**Tasks to carry out**
- A) In the article on automation with Ansible, what is the minimum requirement for using Ansible?
- B) Pick up the article on automation with Ansible after its final paragraph and keep writing.

Automation with Ansible
IT as Planned
The objective of DevOps, the combination of software development and IT operations, is to allow close cooperation between software developers and operating staff so they can learn from one another. One central aspect is automatic provisioning of the infrastructure and general software configuration distribution. Well-known products that achieve this goal and have been around for some time include Chef and Puppet. Ansible is a relatively new provider in this field; it offers similar functions but tends to target software developers less and experienced administrators more.
The imperative approach, which Ansible uses to formulate the task to be automated, is more intuitive – to my mind – and it involves fewer surprises in complex setups than the iterative approach of Puppet, for example. In a nutshell, Ansible focuses on "how," whereas Puppet concentrates on "what" in the form of the desired target state of the system and building on the ability of agents to create this state – with the current system state acting as a starting point. If undesirable effects or problems occur, however, the greater degree of abstraction can make debugging complex and difficult to understand.
The minimum requirement for Ansible is simply an installed operating system (Ubuntu Linux in my case) that provides SSH access for an administrative user. Because an operating system and SSH access are required, Ansible is explicitly not suitable as a bare metal provisioning tool. In my case, all the newly created machines boot from a lean base image that meets these requirements. As soon as logging in via SSH is possible, Ansible can take the helm.

**Data supplied**
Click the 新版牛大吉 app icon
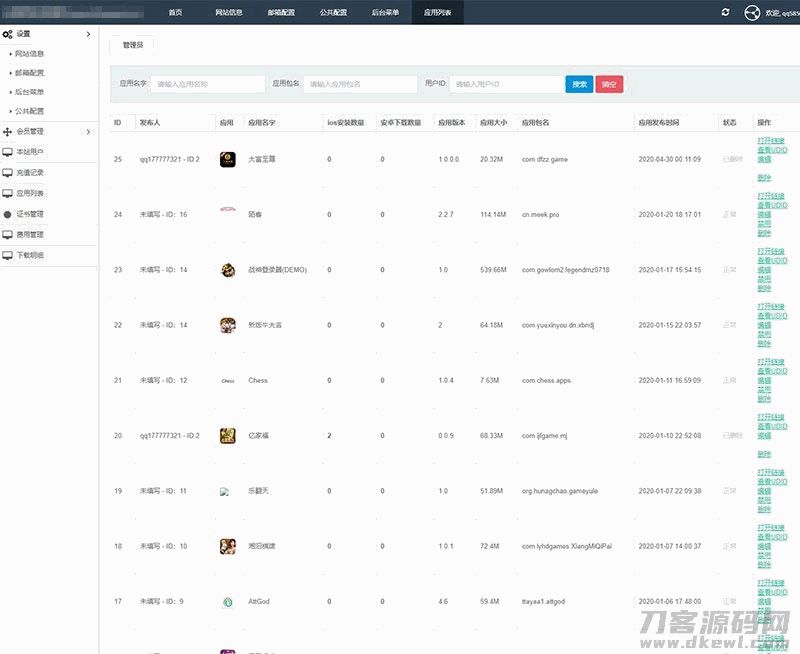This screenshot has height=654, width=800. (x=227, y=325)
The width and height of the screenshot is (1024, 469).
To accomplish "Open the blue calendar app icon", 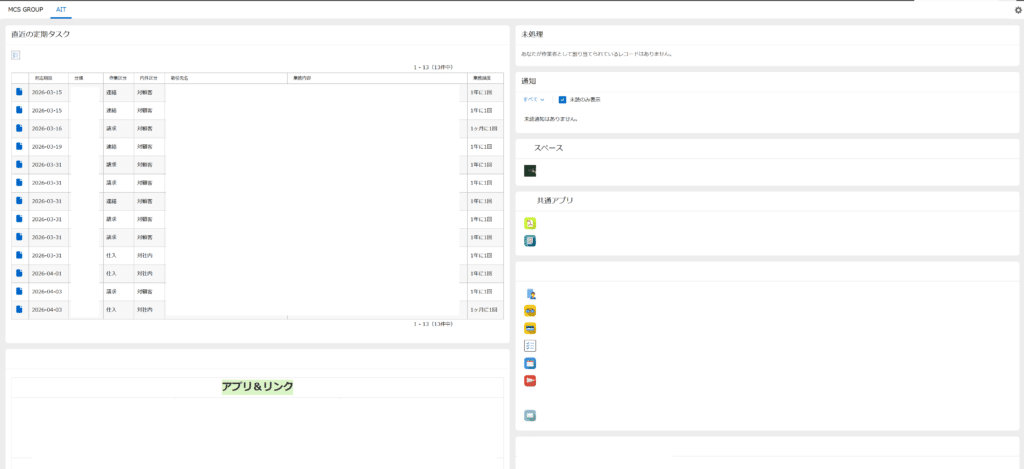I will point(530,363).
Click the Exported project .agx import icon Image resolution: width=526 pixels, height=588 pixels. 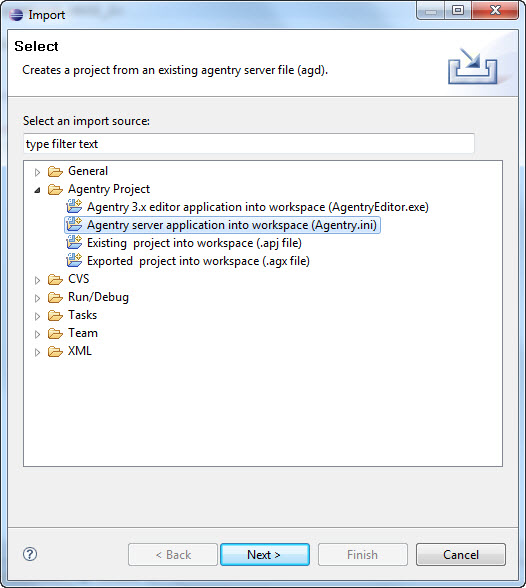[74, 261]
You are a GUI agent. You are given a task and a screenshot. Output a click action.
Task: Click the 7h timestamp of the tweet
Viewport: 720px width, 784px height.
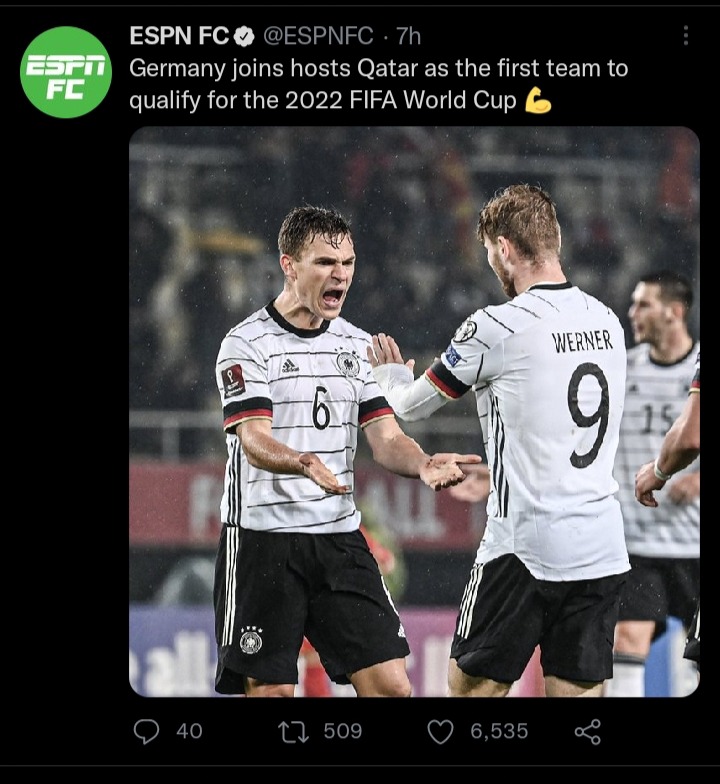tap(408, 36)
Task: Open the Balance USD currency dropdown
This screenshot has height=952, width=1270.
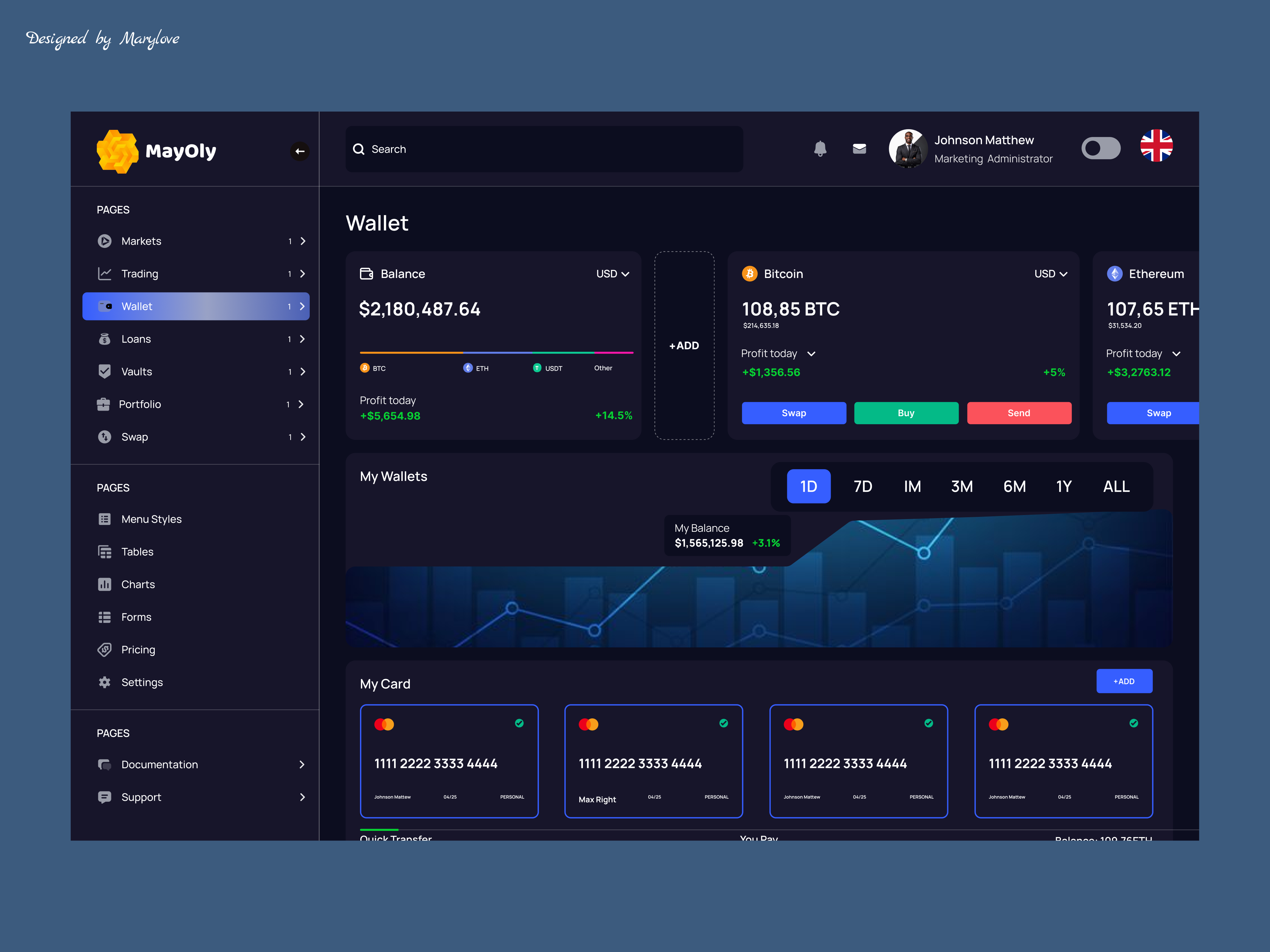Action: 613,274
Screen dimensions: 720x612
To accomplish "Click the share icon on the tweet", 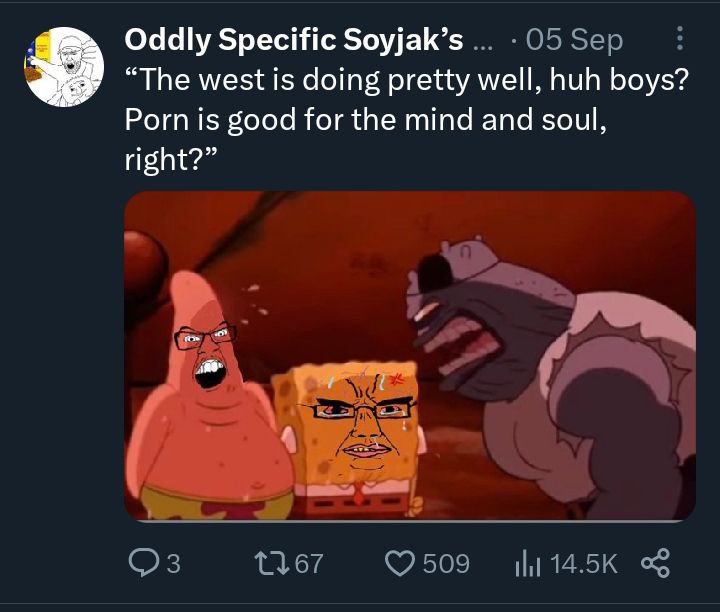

==

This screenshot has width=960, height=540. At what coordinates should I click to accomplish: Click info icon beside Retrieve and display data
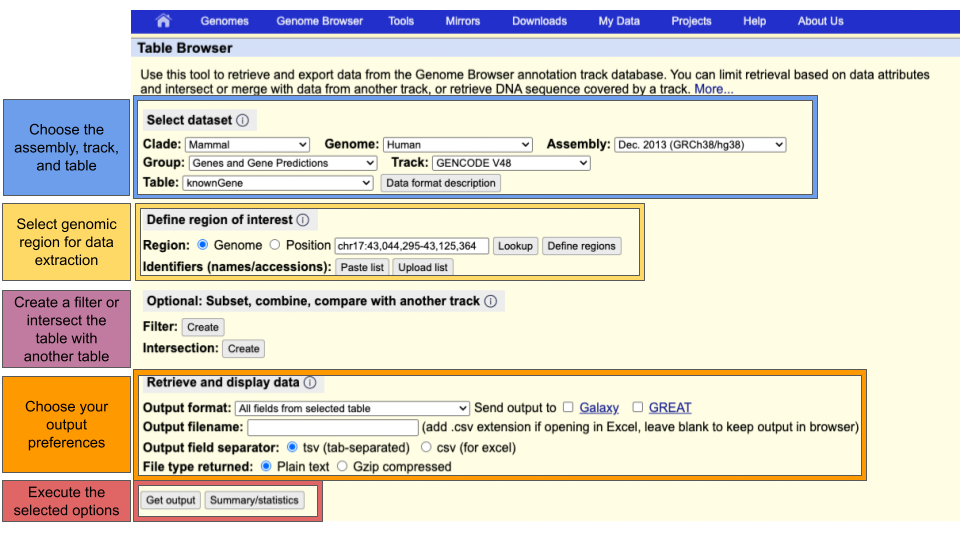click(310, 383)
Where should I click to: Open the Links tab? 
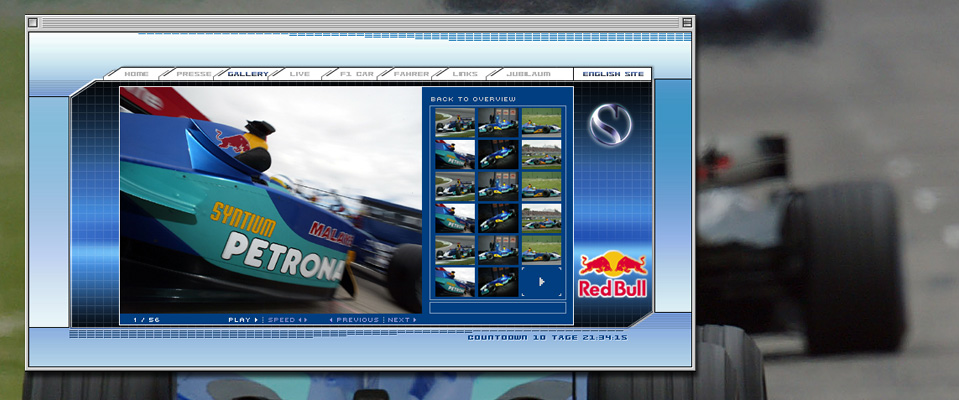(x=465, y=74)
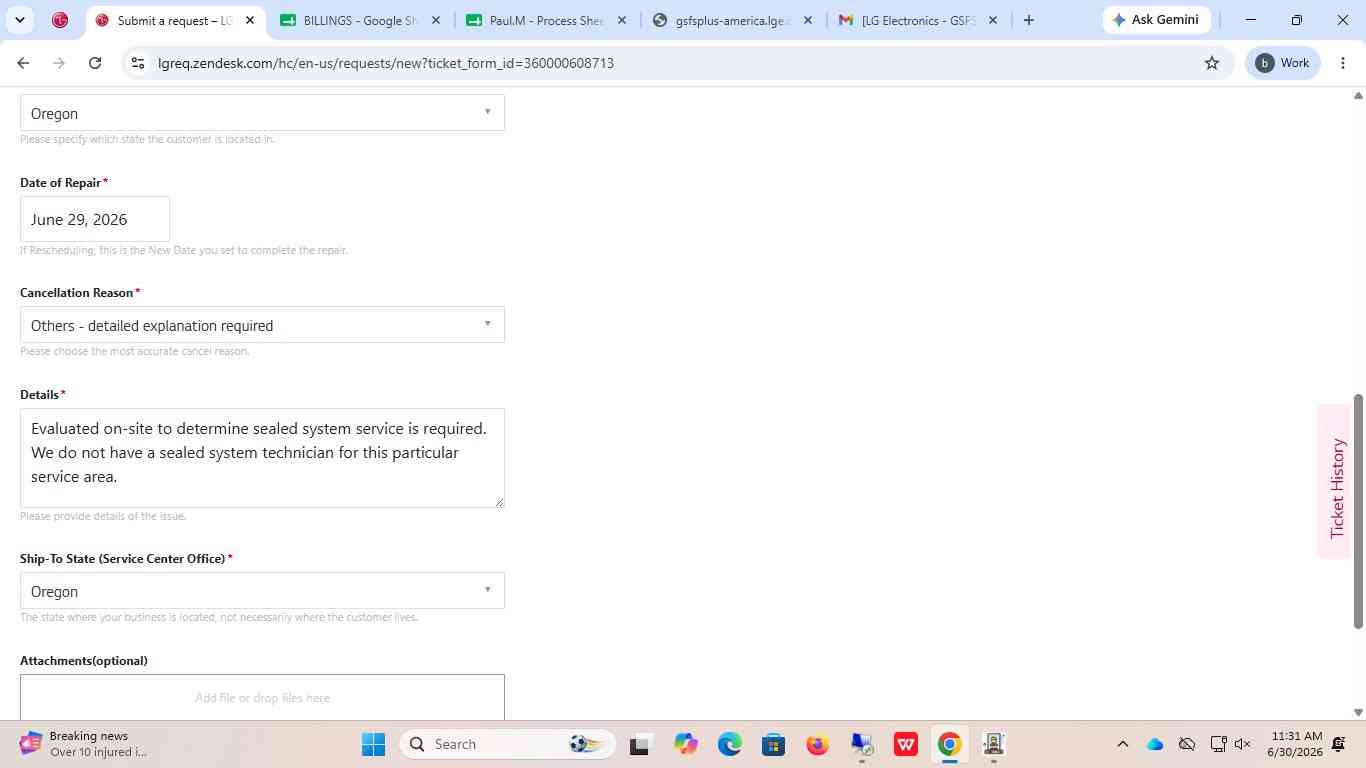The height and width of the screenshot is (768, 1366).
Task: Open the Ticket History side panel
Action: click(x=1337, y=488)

* * *

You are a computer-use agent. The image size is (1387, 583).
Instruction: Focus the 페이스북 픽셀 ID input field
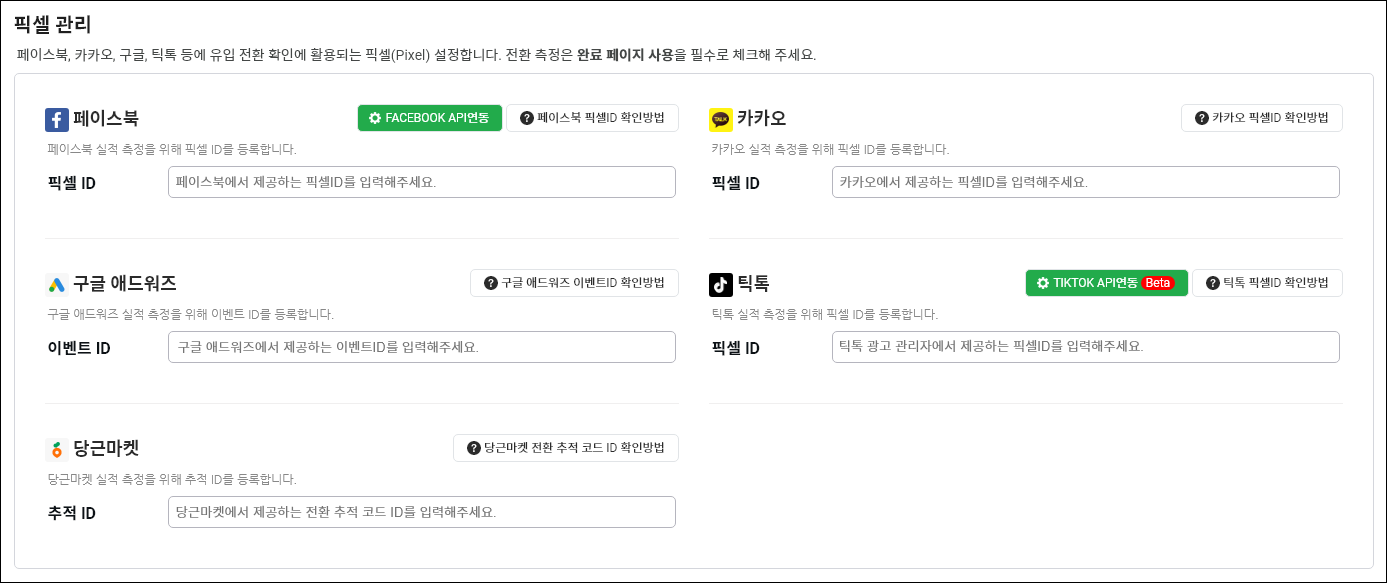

**Answers provided**
- A) An installed operating system that provides SSH access for an administrative user.

- B)
At run time, all the required components are transferred to the target system using SSH; they are then executed there and removed on completion; however, don't worry – this process is not as slow as it might initially seem. Although dedicated agents increase the complexity of the overall system and need to be maintained and updated after the installation, this overhead does not exist in Ansible. Updates for Ansible are limited to the local installation.
Flexible Inventorying
To be able to provision machines, Ansible needs to know how to reach them. This information is stored in inventories. An inventory is a text file that uses the INI format and collects DNS hostnames, IP addresses, and optionally variable values, as shown in Listing 1.
Listing 1
Sample Inventory
[controllers] control01.baremetal control02.baremetal [nodes] node01.baremetal machine_type=Dell_R510 node02.baremetal machine_type=Dell_R720 [baremetals:children] controllers nodes
In this example, two host groups named controllers
and nodes
are defined, each with two members. All of the elements in these two groups are in turn collected in the other group, baremetals
, thanks to the children
keyword. A group of machines like this offers a simple and extremely flexible way of organizing the infrastructure.
However, as the infrastructure becomes increasingly dynamic and machines – virtual or physical – are added or removed, this approach reaches its limits. At some point, it becomes impossible to manage all the machines manually in the static text file. For situations like this, Ansible offers the option of running programs to generate inventories, both to supplement static entries and as the sole data source. Prebuilt modules exist for a variety of external products that can contain reusable information about the system landscape (e.g., Amazon EC2 or Zabbix). It is easy to add more integration features; after all, this is a simple question of generating the JSON data structure that Ansible expects.
For example, I wrote my own Python script to query information relating to virtual machines in OpenStack Nova from the machines' metafiles and output this information in a format suitable for Ansible. This capability means that you can create or delete machines as needed without having to change your Ansible inventories. Details of the available default modules and a link to the developer documentation are provided on the Ansible website [1].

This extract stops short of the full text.